Monday, December 29, 2008

Operation Now You See Me Now You Need Me

Once we realized no one was to blame, we re-focused
our efforts. Ex., We’re at war with North Korea:
our Lieutenant wakes us early in the morning
to stomp out a battalion of tulips. We color stampedes
over the landscape. “Take that natural beauty!” we are told to cry.
We cry. The women love it. We pin the last love-me-nots
to our uniforms. These are our trophies now.

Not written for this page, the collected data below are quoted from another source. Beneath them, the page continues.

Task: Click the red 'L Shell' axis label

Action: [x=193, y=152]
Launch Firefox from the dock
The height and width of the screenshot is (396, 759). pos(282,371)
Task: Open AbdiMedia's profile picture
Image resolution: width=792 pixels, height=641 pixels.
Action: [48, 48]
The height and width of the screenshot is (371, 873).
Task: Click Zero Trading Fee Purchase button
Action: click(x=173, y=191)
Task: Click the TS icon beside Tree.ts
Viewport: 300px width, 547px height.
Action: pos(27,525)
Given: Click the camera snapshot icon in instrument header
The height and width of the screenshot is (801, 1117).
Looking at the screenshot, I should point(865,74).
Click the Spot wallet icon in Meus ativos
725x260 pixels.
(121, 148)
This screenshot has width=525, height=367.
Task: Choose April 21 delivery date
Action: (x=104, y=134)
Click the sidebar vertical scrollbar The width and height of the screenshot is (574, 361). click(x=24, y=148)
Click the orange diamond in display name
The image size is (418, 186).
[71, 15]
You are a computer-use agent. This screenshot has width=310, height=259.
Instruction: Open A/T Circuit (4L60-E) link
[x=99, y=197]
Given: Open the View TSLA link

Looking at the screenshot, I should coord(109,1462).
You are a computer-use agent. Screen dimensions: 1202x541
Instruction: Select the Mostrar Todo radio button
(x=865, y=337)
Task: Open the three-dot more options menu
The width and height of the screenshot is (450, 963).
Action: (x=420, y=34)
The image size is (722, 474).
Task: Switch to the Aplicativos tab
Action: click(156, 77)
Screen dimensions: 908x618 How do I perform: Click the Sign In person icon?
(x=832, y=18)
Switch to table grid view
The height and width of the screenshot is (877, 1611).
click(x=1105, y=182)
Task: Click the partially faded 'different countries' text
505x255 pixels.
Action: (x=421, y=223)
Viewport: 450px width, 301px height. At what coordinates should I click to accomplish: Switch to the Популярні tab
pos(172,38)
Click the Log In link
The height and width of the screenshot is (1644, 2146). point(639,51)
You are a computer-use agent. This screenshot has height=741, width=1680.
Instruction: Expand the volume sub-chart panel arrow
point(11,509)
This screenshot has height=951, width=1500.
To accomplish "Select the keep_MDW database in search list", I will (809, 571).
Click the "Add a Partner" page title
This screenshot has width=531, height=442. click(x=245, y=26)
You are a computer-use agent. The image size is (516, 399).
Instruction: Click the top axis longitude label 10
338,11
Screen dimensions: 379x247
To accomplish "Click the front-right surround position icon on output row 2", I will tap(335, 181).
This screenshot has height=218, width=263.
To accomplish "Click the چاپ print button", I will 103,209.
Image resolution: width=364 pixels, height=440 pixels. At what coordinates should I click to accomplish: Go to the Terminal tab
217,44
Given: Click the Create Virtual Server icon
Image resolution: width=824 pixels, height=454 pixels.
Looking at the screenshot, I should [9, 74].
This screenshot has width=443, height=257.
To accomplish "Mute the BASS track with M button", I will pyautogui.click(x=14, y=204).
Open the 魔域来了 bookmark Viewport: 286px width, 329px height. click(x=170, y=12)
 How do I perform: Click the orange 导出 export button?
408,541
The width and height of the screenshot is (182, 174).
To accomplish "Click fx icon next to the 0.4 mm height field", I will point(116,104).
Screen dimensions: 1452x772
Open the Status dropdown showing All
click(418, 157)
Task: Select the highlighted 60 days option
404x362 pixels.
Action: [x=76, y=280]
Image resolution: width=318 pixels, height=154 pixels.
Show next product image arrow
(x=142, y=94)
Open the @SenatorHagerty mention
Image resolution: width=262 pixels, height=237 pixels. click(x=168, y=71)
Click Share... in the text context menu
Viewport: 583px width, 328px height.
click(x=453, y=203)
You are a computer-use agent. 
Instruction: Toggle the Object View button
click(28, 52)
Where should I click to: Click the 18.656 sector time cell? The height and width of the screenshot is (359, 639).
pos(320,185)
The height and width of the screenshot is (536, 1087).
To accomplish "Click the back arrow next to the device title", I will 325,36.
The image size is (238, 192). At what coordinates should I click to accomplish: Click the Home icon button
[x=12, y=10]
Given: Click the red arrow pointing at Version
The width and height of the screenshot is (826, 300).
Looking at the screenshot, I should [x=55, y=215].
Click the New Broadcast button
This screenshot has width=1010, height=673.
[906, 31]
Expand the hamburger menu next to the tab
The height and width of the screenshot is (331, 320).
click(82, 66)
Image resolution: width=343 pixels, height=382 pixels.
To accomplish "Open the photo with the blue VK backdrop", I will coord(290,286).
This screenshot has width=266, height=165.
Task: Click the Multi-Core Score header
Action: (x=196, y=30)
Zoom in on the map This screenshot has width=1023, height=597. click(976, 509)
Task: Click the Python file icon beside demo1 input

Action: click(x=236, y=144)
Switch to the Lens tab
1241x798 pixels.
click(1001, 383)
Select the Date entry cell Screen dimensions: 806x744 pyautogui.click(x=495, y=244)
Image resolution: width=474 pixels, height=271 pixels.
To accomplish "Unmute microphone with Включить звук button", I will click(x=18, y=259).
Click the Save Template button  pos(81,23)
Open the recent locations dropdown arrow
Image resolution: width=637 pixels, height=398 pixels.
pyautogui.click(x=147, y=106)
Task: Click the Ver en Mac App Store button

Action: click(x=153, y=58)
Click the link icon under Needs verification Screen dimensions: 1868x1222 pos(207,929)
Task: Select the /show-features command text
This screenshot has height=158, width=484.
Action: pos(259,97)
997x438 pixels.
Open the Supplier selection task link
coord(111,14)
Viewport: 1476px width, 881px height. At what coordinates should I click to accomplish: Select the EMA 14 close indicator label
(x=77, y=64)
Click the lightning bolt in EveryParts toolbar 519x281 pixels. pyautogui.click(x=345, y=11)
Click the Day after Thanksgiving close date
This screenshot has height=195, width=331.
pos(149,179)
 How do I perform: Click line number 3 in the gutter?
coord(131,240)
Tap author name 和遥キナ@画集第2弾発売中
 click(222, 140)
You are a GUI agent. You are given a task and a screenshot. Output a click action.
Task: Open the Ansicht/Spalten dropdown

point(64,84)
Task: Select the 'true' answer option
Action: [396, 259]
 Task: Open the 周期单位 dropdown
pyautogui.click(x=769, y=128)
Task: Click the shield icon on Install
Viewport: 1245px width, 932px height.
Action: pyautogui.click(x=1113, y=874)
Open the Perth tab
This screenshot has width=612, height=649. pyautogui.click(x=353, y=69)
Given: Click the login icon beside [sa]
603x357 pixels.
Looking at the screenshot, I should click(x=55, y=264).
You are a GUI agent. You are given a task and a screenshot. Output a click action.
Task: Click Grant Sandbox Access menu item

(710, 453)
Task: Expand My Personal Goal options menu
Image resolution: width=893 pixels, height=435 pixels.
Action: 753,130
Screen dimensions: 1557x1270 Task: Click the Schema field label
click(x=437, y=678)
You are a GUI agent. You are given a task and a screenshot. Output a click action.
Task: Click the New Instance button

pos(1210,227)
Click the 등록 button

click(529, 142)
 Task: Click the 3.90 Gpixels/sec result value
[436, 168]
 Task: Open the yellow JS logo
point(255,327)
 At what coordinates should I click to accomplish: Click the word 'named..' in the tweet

We are flying to the Middle East tomorrow.
The campaign is suffering. Nothing can console it.
A squadron of Green Berets snuck into an enemy dune
and planted Marigolds. “Take that oceans of uncertainty,”
they whispered. The desert takes things too seriously;
in spite of all our Intelligence the flowers began
to blossom. It is awful:

hundreds of enemies now peek from the sand daily.
Sunny dispositions to be had all around. Webster was forced
to re-define arid, barren, and desolate. Now they are all
different shades of orange. The public is in an uproar.
The government scrambles to respond.

It is my unit’s job to rub out these anomalies:
slices of tangerine, inklings of pumpkin seed,
Cadres of carmine conspiring on the petals
just below our boots, defiant to the last drop.